The constant question? The extent of the project.
“The major form of uncertainty was how far and deep to go,” he says. “The goal was to touch every system on the boat. We ended up replacing certain items that were not yet failing but toward the end of their useful life. Safety was the key; [we] needed to trust the boat and systems 110 percent.”
The result has been “unbelievable,” he says. Don retired in May, and he and Jill spent this past summer cruising the Canadian Gulf Islands and the San Juan Islands. They have Alaska in their sights for next summer.

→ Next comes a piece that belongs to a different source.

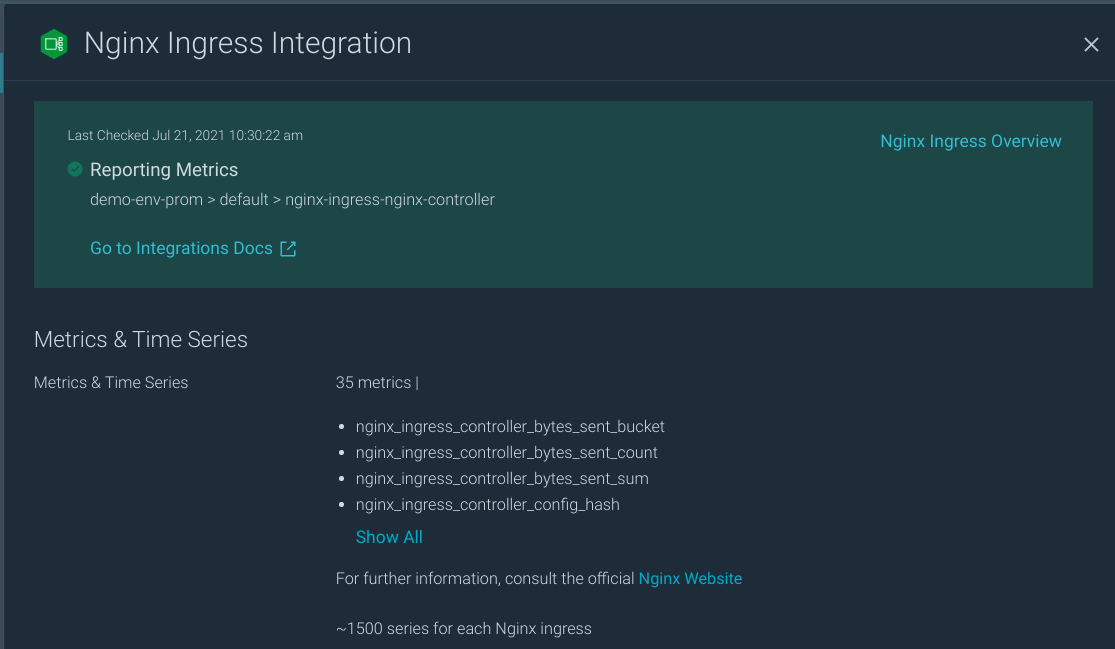Visit the official Nginx Website link

pyautogui.click(x=690, y=578)
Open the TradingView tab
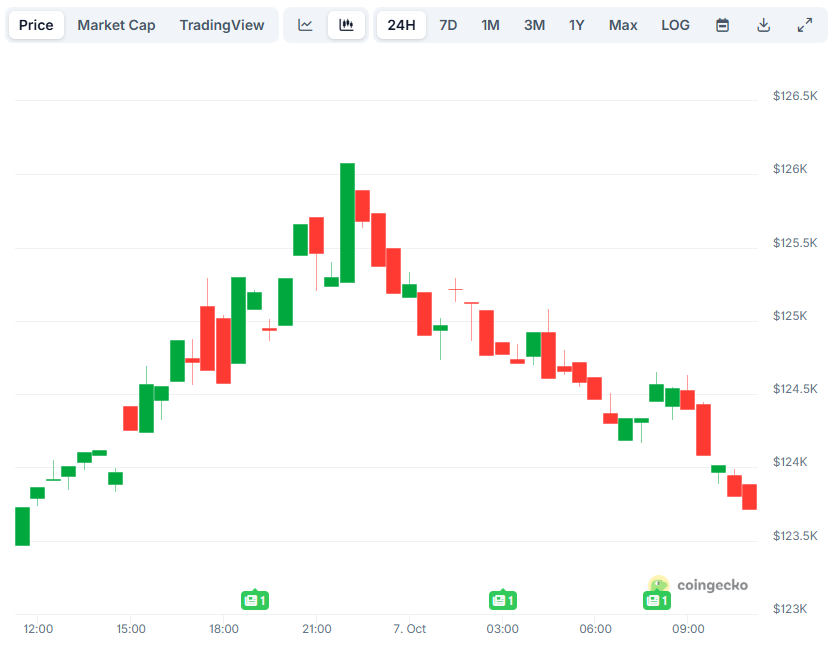The height and width of the screenshot is (653, 837). pos(222,25)
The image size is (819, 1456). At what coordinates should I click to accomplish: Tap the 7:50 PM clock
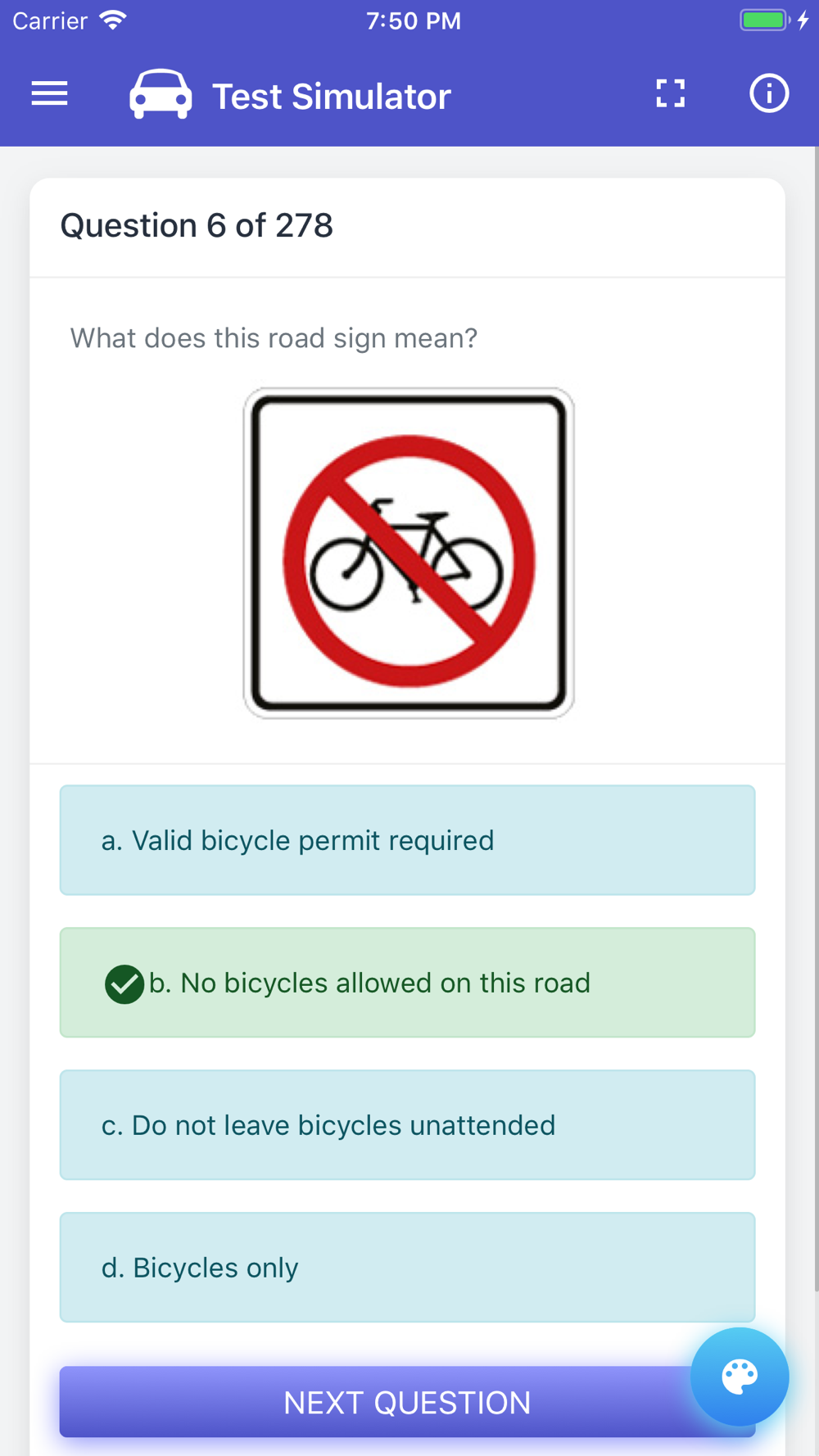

“This is a new boat that I would feel comfortable taking around the world,” Don says.
About Raven Marine
Raven Marine began more than 20 years ago as a yacht management company, overseeing pleasure craft in the Vancouver, British Columbia, area. Today, the full-service facility handles yacht maintenance and repair, as well as taking on major projects.
“Very extensive refits … that’s what we do,” says John Nassichuk, 62, the yard’s general manager. Areas of expertise include mechanical and electrical systems, diesel and gas engine installation and maintenance, plumbing and sanitation, and ancillary items, from watermakers to outboard engines to dinghy booms.
Refits are popular these days, Nassichuk says. “We see people from their 40s on up, people who have a real heart for a particular kind of vessel and want to outfit it as their own.”
Price is one reason. “A person can buy a good used boat and bring it up to the standards they want, a boat that’s close to new for a fraction of the money they’d pay for a new one,” Nassichuk says. “Some want to enjoy the years as they approach retirement. By the time they do retire, they will have the boat they want.”
Major projects are not always easy. The Nordhavn 43 refit, which took eight months, was “intense, detailed,” he says. But the relationship between the owners, Don and Jill Bernard, and the Raven Marine staff saw the concept through to completion.
“It became very close; you could see it develop,” Nassichuk says. “The staff shared the Bernards’ vision. The attention and care when the staff is connected to the owners goes far beyond that where it’s just another job. And the Bernards were wonderful people who respected the energy we put into the project.”
He adds, “I am thrilled with the result.”